[[ Passage for review open ]]
We create new stories of empowerment and find ways to be fully supported in the journey toward goals.
I witness a lot of frustration from clients toward themselves because they wish they could just stop overindulging with their vices, or could just show up with friends and family members in a way that honors their integrity. The repeated failed attempts exhaust them. Such a huge part of mental health healing is letting go of the myth of the quick fix and the myth of the miracle cure.
About Molly Fitz King
Louisville, Kentucky Therapist specializing in
DBT, sensory modulation and autism
I’m Molly Fitz King, I started my career in 2011 at The School for Autism which inspired me to go back to school to get my masters. I have clinical experience in inpatient, outpatient, and community mental health settings that I believe has prepared me for this work.
I primarily practice DBT and sensory modulation. I rely heavily on approaches that use the body to regulate the mind. For clients who are comfortable using art, music, dance, writing, and enactment, I have a second license in Art Therapy and love any opportunity to unite the verbal with the visual. I specialize in treating people with Autism and have a strong background in trauma and mood disorders.
As a clinician, it’s really important to me that I am never dictating your healing but rather with you in a process of getting closer and closer to your core and how you want to show up in the world. Diagnosis is often a part of the process but I emphasize that I am sitting across from a human who is struggling and certain labels or diagnosis can make us lose sight of that.
I take my own personal mental health seriously and my long term commitment to learning about myself informs how I show up as a provider. I play a sport I love twice a week. I practice all the strategies that I discuss in therapy sessions but one I regularly go back to is mindful movements and walking meditation.
“I strive to help people restore hope in their own ability to heal, to live a life in line with their values and to give themselves permission to be human along the way.”
— Molly Fitz King
Specializations:
Sustainable changes are made through small acts over time.
[[ Passage for review closed ]]
> **Problem 1**
In the therapist bio, can you restate the stretch from "About Molly Fitz" through "and mood disorders.", substituting "master's degree" for "masters"?
> **Problem 2**
Answer these questions about the therapist bio:
(a) In what year did Molly Fitz King start her career, and where?
(b) How often does she play a sport she loves?
(c) Which strategy does she say she regularly goes back to?
> **Problem 3**
How would you translate this sentence from the therapist bio into Spanish: "Sustainable changes are made through small acts over time."
[[ Information given open ]]
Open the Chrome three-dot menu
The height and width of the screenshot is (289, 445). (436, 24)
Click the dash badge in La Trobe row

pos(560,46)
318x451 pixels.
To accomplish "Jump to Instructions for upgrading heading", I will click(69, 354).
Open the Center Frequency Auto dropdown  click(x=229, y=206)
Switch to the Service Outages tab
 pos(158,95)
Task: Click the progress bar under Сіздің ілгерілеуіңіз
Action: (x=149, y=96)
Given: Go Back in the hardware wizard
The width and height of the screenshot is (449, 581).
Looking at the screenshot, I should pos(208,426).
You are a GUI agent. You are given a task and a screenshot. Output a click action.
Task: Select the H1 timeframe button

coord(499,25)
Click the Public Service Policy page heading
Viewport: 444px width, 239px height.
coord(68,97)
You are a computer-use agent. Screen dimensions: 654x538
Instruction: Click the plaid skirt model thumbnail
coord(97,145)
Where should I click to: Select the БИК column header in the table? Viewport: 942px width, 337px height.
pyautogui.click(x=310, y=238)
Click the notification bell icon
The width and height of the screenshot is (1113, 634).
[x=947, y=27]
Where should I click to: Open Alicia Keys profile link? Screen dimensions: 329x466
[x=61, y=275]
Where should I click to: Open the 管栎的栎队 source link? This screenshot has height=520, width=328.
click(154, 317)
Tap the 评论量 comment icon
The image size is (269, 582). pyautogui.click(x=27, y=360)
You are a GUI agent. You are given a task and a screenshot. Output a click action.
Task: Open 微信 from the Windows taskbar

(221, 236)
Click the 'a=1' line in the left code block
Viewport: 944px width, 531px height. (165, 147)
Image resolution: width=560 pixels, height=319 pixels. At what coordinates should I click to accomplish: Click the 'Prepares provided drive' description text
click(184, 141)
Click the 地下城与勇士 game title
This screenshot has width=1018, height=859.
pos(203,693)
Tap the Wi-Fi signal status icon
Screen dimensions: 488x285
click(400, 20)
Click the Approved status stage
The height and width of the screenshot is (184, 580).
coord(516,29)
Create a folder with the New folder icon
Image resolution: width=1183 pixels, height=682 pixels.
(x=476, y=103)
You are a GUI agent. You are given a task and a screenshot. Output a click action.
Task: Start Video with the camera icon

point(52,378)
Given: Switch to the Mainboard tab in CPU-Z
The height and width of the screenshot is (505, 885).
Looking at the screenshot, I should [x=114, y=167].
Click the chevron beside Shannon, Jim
[[ Information given closed ]]
> **Output 1**
About Molly Fitz King
Louisville, Kentucky Therapist specializing in
DBT, sensory modulation and autism
I’m Molly Fitz King, I started my career in 2011 at The School for Autism which inspired me to go back to school to get my master's degree. I have clinical experience in inpatient, outpatient, and community mental health settings that I believe has prepared me for this work.
I primarily practice DBT and sensory modulation. I rely heavily on approaches that use the body to regulate the mind. For clients who are comfortable using art, music, dance, writing, and enactment, I have a second license in Art Therapy and love any opportunity to unite the verbal with the visual. I specialize in treating people with Autism and have a strong background in trauma and mood disorders.

> **Output 2**
(a) In 2011, at The School for Autism.
(b) Twice a week.
(c) Mindful movements and walking meditation.

> **Output 3**
Los cambios sostenibles se logran mediante pequeños actos a lo largo del tiempo.